■ LISTED RECORDS ■
.....
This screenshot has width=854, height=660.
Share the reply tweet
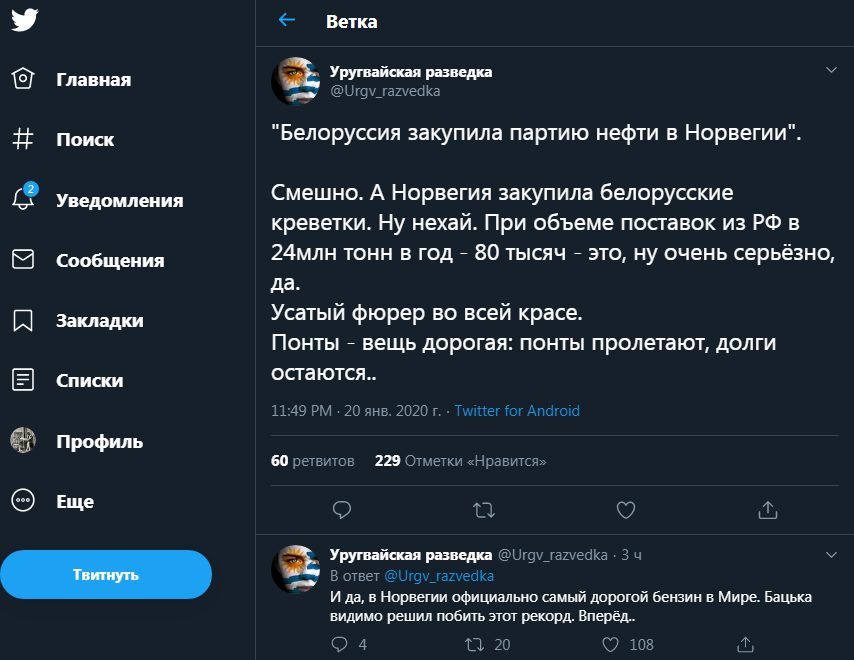(745, 644)
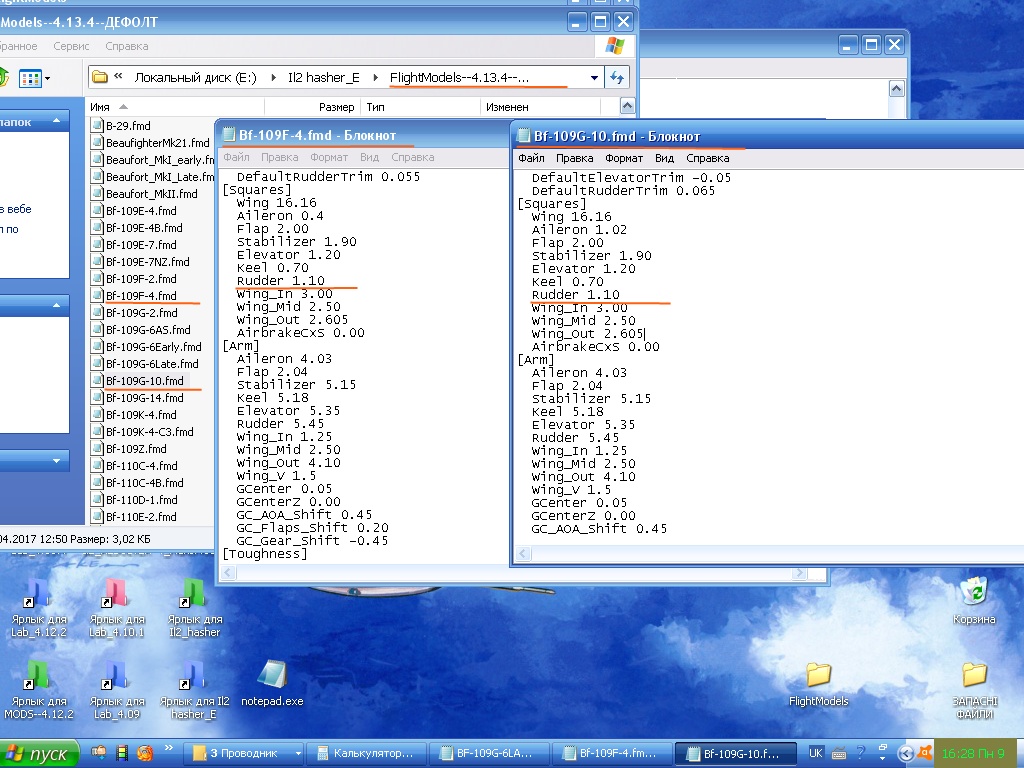The image size is (1024, 768).
Task: Open the MODS--4.12.2 shortcut icon
Action: [38, 675]
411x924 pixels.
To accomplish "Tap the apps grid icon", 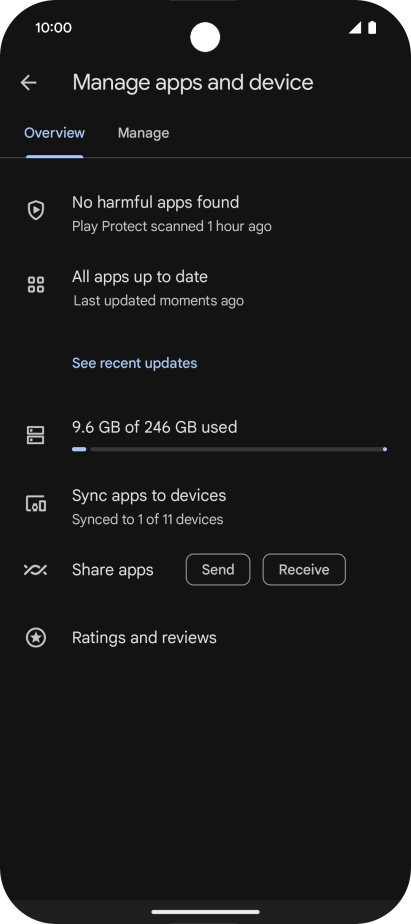I will pyautogui.click(x=36, y=285).
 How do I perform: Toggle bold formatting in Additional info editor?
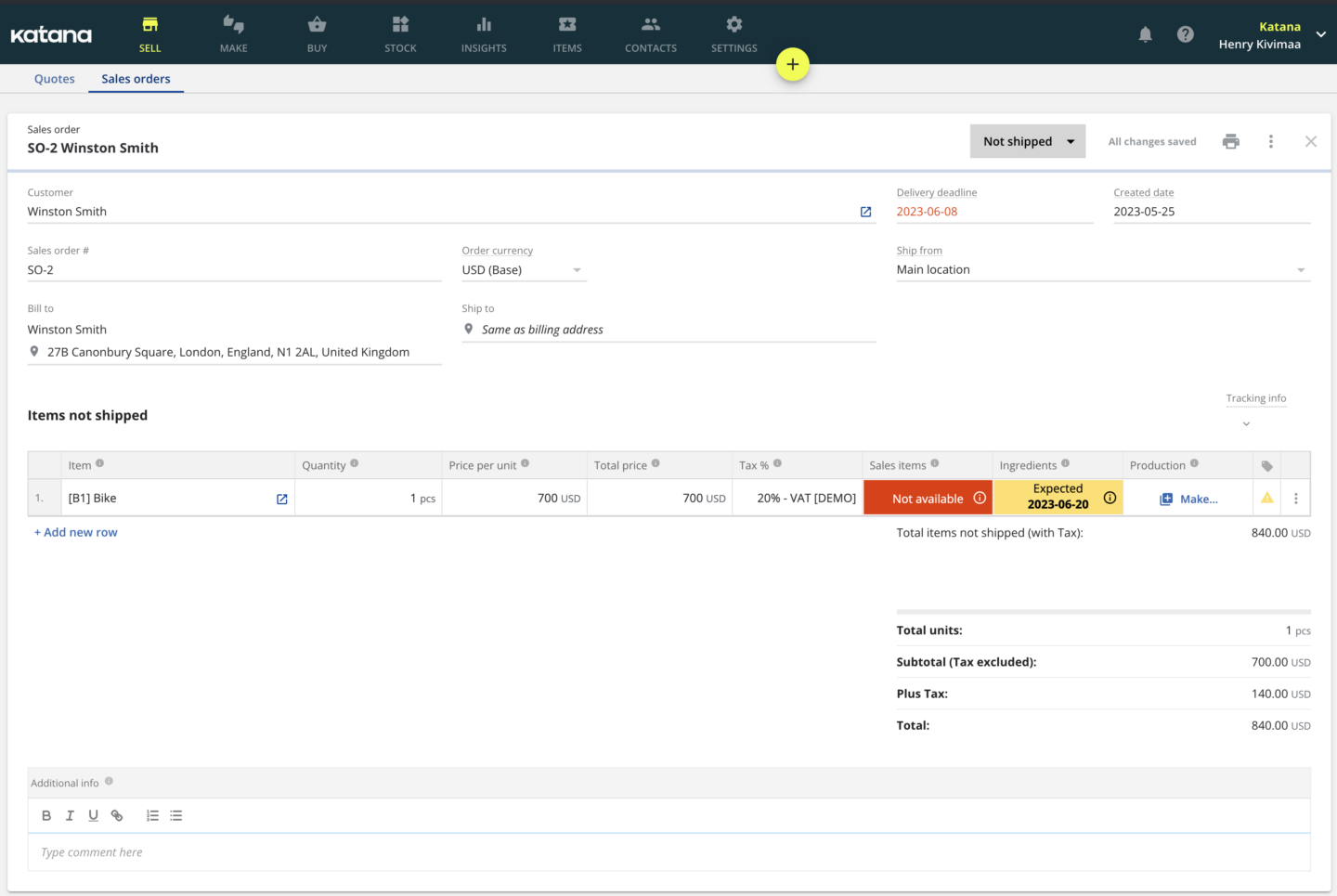(x=46, y=815)
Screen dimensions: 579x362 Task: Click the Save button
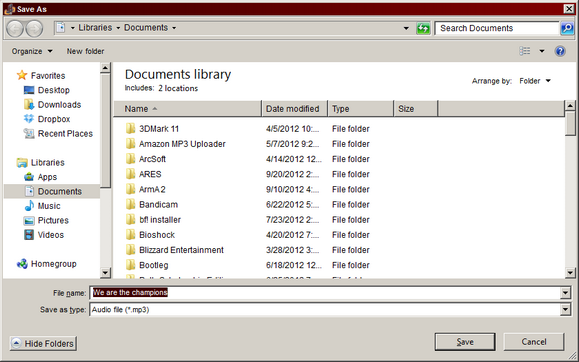click(465, 342)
.....
■ WHAT TO WORK ON ■
From the line containing "Screen dimensions: 579x362" to the last line of the listing above, transcribe each line exactly, skipping the pictures.

■ THE COMPLETED TASK ■
Screen dimensions: 579x362 Task: Click the Save button
click(465, 342)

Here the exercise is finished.